- _PROBLEM TO WORK ON_
Two lines below mark the span: the one containing "Click the 刷新" and the one containing "Given: Toggle Component". Set down both, plus every line between, exactly as they stand, and nothing else.

- _SUPPLIED ENTRIES_

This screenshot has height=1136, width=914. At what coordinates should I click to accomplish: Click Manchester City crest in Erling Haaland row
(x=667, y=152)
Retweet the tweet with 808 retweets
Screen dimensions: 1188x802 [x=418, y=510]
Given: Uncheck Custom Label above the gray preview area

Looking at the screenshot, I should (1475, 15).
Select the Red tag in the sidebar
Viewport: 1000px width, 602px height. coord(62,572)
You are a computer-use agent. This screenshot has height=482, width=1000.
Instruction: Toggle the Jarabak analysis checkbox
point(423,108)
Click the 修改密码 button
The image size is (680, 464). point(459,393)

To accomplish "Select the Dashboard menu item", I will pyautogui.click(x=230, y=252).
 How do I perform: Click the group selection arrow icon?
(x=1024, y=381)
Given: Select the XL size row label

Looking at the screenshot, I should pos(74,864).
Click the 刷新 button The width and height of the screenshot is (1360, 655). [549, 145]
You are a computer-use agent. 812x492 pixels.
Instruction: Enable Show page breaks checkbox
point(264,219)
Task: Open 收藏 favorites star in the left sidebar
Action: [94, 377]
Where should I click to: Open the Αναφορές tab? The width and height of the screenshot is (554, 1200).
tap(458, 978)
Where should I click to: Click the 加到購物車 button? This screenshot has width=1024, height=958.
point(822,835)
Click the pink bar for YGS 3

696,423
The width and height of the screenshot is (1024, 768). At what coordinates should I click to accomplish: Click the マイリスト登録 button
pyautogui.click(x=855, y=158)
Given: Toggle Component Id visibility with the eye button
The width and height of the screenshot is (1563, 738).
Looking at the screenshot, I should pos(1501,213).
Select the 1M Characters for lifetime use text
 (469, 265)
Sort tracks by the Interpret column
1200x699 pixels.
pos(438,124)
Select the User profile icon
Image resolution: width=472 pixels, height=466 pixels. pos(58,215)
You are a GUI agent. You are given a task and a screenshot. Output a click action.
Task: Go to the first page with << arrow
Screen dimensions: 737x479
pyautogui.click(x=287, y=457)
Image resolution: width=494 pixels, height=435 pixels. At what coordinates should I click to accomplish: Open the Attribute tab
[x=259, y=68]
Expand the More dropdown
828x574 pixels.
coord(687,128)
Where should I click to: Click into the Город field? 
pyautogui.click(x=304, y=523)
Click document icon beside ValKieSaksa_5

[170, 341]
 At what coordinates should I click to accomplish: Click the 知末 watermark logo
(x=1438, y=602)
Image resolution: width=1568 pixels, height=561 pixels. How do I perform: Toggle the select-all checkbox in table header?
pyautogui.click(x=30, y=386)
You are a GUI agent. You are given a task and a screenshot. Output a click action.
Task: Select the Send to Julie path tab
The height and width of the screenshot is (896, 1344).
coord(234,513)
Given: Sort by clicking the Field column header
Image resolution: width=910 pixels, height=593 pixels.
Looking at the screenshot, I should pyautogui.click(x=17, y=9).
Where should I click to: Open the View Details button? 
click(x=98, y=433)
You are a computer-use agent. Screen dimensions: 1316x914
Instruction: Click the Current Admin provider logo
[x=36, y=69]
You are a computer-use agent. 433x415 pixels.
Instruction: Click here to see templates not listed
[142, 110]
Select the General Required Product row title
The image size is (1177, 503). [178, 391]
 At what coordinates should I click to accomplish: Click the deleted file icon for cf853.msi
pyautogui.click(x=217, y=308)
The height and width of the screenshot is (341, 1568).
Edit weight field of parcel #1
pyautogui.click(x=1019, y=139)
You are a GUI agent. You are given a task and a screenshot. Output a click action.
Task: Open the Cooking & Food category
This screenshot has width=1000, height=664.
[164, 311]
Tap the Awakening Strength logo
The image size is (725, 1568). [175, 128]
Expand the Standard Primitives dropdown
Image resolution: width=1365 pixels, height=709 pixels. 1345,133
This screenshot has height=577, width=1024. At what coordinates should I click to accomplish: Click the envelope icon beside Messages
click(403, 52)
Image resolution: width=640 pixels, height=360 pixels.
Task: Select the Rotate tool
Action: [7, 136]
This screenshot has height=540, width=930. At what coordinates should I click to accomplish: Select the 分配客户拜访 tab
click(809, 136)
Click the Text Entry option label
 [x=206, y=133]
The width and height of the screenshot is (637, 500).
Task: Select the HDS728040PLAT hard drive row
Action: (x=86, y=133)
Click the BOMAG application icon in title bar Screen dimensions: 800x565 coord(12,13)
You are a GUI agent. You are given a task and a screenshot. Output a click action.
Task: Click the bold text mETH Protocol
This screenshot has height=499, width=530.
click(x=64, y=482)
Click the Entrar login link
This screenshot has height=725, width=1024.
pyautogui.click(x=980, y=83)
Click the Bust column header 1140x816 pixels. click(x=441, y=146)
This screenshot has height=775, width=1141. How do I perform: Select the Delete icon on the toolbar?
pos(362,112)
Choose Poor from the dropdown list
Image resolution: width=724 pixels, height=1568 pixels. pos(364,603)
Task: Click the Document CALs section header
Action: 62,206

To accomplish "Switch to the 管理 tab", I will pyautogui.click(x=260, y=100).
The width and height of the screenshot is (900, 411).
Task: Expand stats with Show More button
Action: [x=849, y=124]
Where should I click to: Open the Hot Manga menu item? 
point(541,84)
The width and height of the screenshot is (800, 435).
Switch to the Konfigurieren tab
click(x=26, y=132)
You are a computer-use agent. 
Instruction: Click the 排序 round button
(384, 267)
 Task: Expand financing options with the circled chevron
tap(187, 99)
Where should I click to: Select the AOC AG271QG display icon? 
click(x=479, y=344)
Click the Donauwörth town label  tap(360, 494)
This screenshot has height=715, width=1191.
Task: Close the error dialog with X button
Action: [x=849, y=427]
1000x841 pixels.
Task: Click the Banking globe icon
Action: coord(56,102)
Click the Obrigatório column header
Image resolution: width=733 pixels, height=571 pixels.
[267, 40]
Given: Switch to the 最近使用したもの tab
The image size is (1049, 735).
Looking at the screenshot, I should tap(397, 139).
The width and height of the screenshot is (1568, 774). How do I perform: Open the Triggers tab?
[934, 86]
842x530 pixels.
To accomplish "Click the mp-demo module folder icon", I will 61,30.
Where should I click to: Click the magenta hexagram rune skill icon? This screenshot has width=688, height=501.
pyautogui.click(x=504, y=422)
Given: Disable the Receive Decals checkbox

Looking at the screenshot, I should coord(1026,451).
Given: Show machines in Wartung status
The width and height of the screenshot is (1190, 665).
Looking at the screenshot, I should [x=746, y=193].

- _RESULT BELOW_
Click the 刷新 button The width and height of the screenshot is (1360, 655). [549, 145]
You are a computer-use agent. 812x492 pixels.
Instruction: Enable Show page breaks checkbox
point(264,219)
Task: Open 收藏 favorites star in the left sidebar
Action: [94, 377]
Where should I click to: Open the Αναφορές tab? The width and height of the screenshot is (554, 1200).
tap(458, 978)
Where should I click to: Click the 加到購物車 button? This screenshot has width=1024, height=958.
point(822,835)
Click the pink bar for YGS 3

696,423
The width and height of the screenshot is (1024, 768). At what coordinates should I click to accomplish: Click the マイリスト登録 button
pyautogui.click(x=855, y=158)
Given: Toggle Component Id visibility with the eye button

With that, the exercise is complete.